Add an attention bias subclass for a lower right causal masking by drisspg · Pull Request #114823 · pytorch/pytorch

drisspg · 2023-11-30T02:23:27Z

Summary

This PR introduces a new Tensor subclass that is designed to be used with torch.nn.functional.scaled_dot_product_attention. Currently we have a boolean is_causal flag that allows users to do do causal masking without the need to actually create the "realized" attention bias and pass into sdpa. We originally added this flag since there is native support in both fused kernels we support. This provides a big performance gain ( the kernels only need to iterate over ~0.5x the sequence, and for very large sequence lengths this can provide vary large memory improvements.
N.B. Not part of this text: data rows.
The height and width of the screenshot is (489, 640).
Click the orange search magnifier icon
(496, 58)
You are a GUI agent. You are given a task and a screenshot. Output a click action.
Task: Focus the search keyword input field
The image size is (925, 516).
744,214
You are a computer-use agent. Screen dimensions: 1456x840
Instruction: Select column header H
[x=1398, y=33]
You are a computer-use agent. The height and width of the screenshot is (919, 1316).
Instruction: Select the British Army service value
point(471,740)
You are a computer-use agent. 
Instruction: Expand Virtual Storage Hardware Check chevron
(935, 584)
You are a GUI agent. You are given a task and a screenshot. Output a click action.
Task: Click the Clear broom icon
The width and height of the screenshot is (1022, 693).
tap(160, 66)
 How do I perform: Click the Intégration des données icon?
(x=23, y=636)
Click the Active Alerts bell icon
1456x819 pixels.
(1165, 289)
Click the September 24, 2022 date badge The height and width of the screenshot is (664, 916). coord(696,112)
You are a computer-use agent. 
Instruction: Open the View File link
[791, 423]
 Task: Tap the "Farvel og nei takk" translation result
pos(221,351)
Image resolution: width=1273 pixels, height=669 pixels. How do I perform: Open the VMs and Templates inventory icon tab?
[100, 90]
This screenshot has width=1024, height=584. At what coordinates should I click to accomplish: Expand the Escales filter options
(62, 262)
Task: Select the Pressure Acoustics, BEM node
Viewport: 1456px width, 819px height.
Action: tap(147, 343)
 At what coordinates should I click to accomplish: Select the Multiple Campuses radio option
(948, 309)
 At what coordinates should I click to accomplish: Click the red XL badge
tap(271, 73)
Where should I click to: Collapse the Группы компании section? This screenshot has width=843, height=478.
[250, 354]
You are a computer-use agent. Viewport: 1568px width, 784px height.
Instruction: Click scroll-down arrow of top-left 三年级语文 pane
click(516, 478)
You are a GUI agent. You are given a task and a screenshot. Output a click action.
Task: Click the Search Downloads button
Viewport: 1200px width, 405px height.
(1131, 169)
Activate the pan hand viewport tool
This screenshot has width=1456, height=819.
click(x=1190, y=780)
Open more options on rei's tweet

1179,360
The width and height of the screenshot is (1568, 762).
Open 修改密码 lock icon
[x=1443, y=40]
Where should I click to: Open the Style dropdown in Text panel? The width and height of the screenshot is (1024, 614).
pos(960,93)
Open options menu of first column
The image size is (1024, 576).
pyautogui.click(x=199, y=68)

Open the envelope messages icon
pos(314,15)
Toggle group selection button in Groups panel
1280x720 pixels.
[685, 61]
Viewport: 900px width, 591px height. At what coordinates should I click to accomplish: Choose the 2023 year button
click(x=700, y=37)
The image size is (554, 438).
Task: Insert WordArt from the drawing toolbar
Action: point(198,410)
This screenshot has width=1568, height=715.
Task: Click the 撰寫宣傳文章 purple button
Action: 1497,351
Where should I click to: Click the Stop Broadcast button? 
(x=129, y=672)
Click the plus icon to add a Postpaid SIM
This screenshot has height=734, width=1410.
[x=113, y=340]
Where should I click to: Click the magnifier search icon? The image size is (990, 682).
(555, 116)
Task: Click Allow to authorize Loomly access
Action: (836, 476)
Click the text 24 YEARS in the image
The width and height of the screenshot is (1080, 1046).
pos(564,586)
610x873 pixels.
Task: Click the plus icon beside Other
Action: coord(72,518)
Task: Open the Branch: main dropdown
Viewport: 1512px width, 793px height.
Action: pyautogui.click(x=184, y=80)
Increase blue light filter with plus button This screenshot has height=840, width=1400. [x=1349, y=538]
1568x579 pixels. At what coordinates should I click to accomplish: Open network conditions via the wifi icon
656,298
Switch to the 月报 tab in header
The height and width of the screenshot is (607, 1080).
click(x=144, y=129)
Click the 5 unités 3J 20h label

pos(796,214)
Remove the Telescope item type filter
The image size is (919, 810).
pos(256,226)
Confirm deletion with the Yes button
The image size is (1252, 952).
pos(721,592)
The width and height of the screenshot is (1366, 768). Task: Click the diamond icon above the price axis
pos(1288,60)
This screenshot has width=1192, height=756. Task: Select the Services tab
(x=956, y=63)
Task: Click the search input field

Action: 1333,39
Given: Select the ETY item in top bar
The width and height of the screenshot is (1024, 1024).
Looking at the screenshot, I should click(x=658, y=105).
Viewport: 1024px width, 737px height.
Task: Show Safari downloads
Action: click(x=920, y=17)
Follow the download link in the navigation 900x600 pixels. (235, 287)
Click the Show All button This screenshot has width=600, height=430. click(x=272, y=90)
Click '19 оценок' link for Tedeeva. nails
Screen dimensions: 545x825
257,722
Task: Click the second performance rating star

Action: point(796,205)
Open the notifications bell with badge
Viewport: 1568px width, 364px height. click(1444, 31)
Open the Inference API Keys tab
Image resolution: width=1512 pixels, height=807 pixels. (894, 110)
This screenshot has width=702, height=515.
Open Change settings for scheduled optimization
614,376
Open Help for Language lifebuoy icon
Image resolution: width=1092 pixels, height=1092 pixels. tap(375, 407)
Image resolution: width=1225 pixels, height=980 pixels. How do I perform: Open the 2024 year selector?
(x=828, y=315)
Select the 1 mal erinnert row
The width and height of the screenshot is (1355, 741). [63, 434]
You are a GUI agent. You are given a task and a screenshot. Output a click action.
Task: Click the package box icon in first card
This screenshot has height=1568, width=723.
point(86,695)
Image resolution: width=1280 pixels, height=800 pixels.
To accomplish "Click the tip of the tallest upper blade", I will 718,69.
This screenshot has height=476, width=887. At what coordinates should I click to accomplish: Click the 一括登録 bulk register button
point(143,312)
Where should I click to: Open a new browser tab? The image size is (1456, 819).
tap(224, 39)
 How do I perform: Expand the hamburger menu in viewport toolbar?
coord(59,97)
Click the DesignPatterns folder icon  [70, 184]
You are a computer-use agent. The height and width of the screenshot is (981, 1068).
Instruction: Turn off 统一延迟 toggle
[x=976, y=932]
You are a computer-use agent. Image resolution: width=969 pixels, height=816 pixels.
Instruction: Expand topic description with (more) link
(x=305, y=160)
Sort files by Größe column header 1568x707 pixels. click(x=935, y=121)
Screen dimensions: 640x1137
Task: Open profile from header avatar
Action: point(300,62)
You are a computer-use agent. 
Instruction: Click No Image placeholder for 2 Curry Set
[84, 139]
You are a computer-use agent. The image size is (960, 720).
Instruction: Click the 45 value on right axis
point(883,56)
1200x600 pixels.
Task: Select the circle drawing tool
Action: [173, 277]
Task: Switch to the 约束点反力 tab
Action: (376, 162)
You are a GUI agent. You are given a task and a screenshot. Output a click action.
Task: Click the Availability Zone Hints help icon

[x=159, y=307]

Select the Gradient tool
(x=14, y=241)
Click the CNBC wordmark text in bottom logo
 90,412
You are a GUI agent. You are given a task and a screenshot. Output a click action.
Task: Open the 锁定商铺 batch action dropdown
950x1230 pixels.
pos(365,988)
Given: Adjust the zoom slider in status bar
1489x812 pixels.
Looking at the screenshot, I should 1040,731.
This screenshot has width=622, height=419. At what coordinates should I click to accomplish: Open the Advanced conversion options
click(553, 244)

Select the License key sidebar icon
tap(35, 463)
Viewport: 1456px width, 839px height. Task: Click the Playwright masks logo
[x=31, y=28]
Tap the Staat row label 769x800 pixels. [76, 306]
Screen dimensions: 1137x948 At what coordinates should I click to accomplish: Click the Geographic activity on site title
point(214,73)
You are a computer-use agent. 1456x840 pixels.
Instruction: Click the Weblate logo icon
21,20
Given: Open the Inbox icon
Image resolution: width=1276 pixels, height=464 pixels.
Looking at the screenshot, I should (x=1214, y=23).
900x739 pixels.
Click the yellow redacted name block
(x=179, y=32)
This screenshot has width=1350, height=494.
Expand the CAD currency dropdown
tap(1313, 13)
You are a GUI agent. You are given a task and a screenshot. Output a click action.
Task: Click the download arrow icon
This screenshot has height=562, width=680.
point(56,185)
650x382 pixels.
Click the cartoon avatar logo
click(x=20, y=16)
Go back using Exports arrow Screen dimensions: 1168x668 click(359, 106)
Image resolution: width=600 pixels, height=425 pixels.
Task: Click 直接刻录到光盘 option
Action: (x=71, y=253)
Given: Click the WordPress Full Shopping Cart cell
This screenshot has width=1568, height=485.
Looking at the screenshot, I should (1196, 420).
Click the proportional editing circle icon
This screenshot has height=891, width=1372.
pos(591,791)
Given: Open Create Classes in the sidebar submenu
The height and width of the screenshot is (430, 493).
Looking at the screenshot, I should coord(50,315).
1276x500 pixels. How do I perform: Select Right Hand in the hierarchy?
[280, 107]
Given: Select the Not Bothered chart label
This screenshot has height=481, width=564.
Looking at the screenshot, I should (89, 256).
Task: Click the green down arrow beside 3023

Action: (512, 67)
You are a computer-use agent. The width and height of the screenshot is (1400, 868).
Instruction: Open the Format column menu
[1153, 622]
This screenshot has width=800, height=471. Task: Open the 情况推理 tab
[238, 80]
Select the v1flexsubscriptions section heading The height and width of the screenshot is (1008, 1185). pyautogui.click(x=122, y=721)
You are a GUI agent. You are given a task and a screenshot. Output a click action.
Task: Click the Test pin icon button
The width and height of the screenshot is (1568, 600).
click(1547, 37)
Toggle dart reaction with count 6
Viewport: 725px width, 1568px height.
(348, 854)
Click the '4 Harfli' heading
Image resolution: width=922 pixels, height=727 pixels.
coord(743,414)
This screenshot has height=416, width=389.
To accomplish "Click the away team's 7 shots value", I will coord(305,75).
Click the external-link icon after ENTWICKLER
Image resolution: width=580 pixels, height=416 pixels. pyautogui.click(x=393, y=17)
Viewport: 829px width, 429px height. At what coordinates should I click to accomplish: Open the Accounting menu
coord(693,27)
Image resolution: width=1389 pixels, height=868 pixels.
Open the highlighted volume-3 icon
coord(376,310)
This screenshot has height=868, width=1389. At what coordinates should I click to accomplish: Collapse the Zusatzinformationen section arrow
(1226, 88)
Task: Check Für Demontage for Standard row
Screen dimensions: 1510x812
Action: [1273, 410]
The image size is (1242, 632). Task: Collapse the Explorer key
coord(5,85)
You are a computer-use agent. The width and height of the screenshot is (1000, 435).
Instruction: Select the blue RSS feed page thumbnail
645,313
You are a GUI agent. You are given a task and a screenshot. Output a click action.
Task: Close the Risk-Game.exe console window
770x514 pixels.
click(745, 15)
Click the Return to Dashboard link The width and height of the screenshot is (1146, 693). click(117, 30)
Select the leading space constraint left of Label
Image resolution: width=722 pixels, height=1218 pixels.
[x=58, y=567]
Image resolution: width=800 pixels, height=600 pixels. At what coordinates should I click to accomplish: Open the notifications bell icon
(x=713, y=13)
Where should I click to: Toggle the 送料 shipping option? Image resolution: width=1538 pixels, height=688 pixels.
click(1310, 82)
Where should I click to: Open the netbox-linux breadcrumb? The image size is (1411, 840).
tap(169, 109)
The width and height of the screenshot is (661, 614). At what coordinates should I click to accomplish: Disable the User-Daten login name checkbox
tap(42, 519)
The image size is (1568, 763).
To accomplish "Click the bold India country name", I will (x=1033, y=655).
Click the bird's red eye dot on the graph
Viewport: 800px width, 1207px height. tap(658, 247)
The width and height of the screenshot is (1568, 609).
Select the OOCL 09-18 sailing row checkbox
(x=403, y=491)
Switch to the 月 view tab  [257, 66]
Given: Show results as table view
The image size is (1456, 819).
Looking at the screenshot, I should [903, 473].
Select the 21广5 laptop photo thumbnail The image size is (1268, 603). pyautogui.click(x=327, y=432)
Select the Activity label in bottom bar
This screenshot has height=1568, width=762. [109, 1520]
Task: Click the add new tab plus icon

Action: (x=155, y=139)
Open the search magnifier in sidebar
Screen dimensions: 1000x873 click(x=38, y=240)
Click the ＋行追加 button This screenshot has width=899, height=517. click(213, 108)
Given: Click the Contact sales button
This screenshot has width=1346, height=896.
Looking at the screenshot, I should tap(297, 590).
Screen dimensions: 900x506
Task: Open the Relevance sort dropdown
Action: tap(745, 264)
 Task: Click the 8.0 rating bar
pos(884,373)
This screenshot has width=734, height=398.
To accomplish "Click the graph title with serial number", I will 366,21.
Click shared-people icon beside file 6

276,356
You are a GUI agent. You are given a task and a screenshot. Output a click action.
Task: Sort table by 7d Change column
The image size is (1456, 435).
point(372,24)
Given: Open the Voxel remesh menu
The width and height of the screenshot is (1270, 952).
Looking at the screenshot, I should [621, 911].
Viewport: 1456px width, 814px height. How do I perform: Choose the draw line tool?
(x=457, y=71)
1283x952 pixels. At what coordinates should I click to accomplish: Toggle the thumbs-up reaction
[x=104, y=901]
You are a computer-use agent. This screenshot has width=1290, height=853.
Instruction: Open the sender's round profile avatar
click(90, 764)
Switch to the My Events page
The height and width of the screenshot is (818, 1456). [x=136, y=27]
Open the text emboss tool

The flag was introduced when the early on in the kernel development and at the time it was implicitly meant to "upper_left" causal attention. This distinction only matters when the attention_bias is not square. For a more detailed break down see: #108108. The kernels default behavior has since changed, largely due to the rise of autogressive text generation. And unfortunately this would lead to a BC break. In the long term it may actually be beneficial to change the default meaning of is_causal to represent lower_right causal masking.

The larger theme though is laid here: #110681. The thesis being that there is alot of innovation in SDPA revolving around the attention_bias being used. This is the first in hopefully a few more attention_biases that we would like to add. The next interesting one would be sliding_window which is used by the popular mistral model family.

Stack from ghstack (oldest at bottom):

-> Add an attention bias subclass for a lower right causal masking #114823

Results from benchmarking, I improved the meff_attention perf hence the slightly decreased max perf.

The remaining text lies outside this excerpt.